(What is asked):
Extract every line in the entries below that contains the string "menu".

------------------------------------------------------------

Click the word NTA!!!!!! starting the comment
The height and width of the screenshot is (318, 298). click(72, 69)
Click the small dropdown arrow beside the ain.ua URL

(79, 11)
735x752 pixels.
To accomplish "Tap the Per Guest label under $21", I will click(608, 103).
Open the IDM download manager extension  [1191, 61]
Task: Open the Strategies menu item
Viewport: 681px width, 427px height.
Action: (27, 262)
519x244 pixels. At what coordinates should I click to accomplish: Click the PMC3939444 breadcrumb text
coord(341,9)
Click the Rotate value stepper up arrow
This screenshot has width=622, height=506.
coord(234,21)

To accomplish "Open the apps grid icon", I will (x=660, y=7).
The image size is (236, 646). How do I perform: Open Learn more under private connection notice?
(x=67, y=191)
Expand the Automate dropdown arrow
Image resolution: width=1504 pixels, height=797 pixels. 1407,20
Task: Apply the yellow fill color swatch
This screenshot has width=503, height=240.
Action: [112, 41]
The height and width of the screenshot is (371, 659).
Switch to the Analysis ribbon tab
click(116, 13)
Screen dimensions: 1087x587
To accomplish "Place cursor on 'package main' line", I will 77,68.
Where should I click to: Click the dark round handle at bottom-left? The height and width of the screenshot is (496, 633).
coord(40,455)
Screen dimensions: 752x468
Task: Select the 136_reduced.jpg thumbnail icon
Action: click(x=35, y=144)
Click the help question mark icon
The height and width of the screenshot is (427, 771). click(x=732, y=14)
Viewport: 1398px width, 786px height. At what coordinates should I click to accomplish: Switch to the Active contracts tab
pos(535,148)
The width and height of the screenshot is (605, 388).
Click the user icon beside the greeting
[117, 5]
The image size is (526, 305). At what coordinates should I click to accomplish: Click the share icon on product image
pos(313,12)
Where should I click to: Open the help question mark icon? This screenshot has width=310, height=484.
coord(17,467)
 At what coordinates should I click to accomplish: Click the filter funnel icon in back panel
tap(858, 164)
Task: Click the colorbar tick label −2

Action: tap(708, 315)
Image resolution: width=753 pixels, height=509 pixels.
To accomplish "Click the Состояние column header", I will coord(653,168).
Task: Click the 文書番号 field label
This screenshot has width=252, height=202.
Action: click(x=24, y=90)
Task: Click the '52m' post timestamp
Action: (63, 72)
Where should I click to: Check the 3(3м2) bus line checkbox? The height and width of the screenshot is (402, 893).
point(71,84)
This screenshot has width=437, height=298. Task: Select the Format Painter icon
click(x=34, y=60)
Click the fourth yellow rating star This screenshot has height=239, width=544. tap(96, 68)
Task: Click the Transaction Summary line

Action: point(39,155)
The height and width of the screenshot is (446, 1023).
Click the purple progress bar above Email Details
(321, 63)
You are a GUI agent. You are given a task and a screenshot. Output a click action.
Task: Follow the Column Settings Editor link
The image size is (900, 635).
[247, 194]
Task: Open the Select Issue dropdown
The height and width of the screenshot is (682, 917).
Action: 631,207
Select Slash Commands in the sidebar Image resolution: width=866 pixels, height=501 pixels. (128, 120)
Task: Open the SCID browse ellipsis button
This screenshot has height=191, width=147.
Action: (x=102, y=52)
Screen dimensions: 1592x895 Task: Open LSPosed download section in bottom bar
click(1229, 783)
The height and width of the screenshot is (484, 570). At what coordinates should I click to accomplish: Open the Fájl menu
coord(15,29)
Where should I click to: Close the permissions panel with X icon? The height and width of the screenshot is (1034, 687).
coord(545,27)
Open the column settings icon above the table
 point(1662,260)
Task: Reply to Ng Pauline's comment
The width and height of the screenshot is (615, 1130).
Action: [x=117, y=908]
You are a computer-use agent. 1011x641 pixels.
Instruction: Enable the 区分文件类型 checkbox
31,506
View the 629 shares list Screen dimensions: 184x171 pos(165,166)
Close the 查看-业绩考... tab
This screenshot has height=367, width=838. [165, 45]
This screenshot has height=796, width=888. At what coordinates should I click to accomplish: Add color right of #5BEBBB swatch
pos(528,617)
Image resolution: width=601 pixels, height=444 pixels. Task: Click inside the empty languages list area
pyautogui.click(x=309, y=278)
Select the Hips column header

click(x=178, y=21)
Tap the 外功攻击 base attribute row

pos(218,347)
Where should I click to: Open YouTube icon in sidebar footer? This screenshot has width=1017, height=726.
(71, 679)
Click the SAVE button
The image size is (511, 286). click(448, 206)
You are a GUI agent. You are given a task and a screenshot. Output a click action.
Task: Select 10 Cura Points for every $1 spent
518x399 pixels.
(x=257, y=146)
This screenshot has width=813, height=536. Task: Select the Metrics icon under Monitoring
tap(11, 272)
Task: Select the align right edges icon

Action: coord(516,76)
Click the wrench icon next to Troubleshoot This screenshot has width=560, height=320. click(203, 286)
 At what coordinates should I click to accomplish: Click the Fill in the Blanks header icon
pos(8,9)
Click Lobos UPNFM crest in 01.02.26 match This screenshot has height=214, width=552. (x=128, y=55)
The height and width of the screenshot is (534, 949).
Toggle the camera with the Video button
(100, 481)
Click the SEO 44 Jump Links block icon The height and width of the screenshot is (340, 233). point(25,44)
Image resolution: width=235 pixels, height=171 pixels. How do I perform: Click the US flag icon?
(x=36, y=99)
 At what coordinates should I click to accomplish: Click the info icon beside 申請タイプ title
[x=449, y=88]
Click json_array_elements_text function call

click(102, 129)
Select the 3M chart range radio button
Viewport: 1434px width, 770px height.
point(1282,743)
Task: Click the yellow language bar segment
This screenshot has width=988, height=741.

------------------------------------------------------------

(Answer for the task):
Task: Open the Strategies menu item
The height and width of the screenshot is (484, 570). At what coordinates should I click to accomplish: Open the Fájl menu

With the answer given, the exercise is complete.